ほーく

エリン・ブロコビッチのほーくのレビュー・感想・評価

エリン・ブロコビッチ(2000年製作の映画)
4.3
今日も熟成ブログ18年ものを

「インサイダー」と同時期にぶつけてきた大企業相手の訴訟もの。実際の事件を題材にしているだけに、荒唐無稽なところはなく、脚本もしっかりしている。なんといっても評価すべきは、ジュリア・ロバーツの立ち振る舞いであろう。常々、彼女が演じる薄幸の美女には感情移入しづらく、その原因は彼女の顔立ちにあるのではないかと思っていたのだが、この作品での彼女の生き生きとした演技を見て愁眉をひらいたのである。つまり、彼女の大きな口、太い眉、大きな目、くっきりした鼻筋は、すべて派手派手しい、言葉は悪いが下品な化粧と衣裳が似合うのである。間違っても、病弱であったり、貴婦人であったり、男の一歩後を歩いたりしてはいけないのである。ブランドスーツ(原色)を身にまとい、赤のルージュをくっきりと引き、もちろんピンヒールで肩で風を切って男どもを押しのけて闊歩するのが似合うのである。これが地ではないだろうかと思わんばかりだ。

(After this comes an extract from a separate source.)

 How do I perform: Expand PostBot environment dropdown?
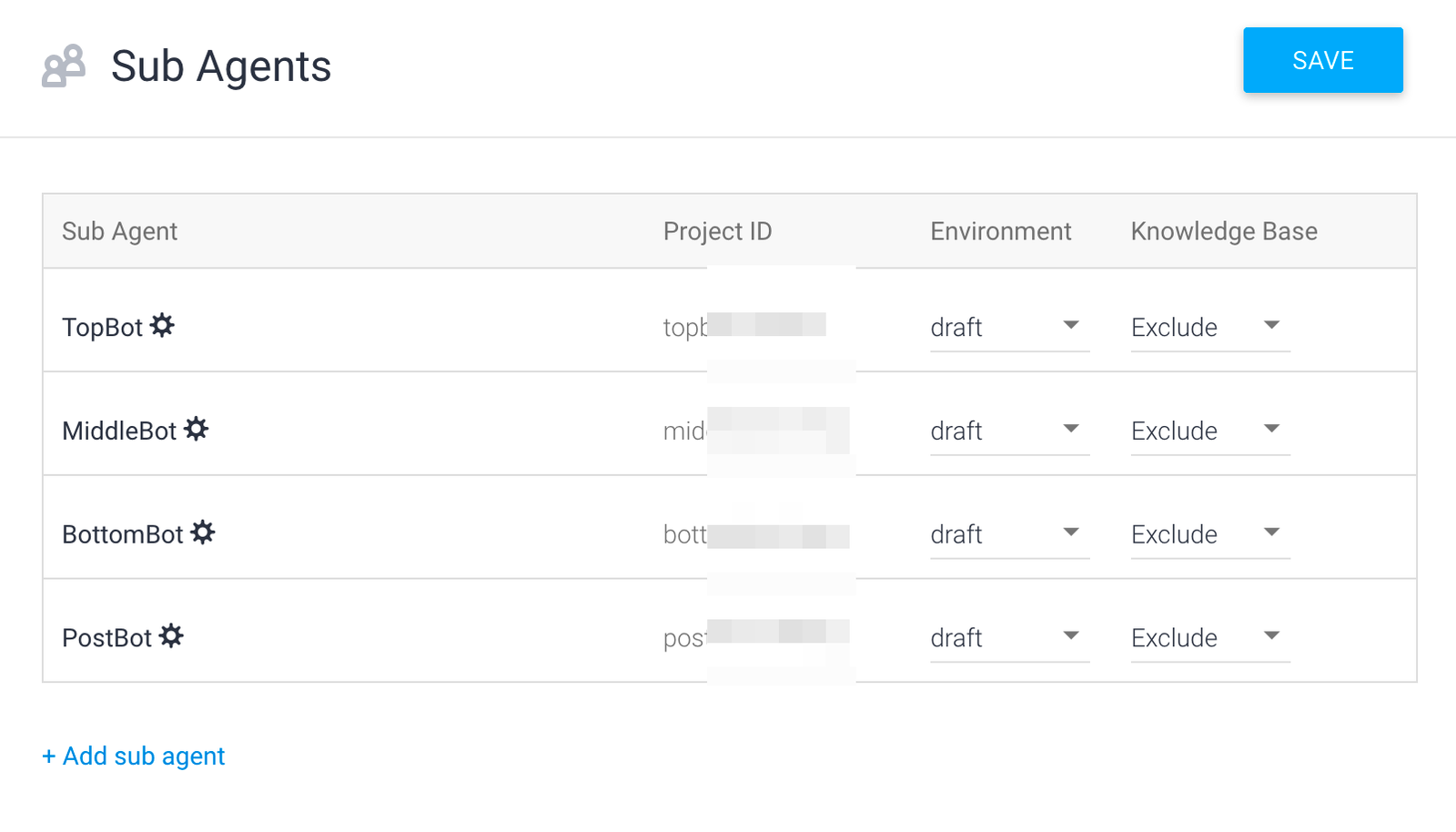click(x=1009, y=638)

 モデルとなった人物自体が型破りであったのだが、それはジュリア・ロバーツが演じたことによってより我々の鼻先をかすめ、その彼女が健康を害する汚染物質を不法投棄していた大企業をぎゃふんと言わせることによって、観客たちはやんややんやの大喝采なのである。そのため、法廷劇パートはさほどボリュームはなく、原告集めパートでひとりひとりに向かい合う姿を丹念に描く。その足で稼ぐスタイルがまた好感を生むことになるのである。法廷劇の多くは、整合性や論理性がその作品の出来を左右するのであるが、それ以外の部分でぼぼ勝利を収めたこの作品は、ひとりの女性の半生を描く伝記でもあり、英雄伝でもあるのだ。

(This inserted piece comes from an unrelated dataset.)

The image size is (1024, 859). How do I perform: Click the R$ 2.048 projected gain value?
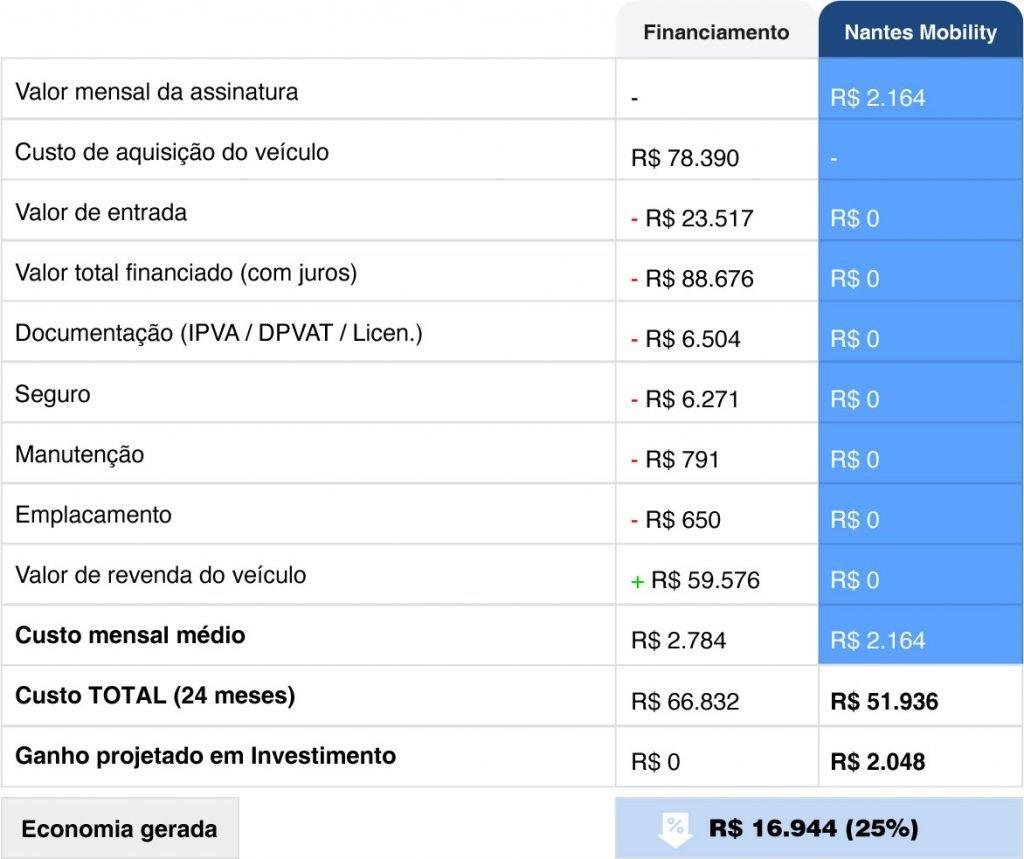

 余談ながら、スティーブン・ソダーバーグ監督は、この年「トラフィック」という麻薬戦争ものでもアカデミー作品賞にノミネートされており、そのセンスとバイタリティには今後も期待できるのではないだろうか。
※ 2002年には、「オーシャンズ11」と、まだまだ快進撃は続く。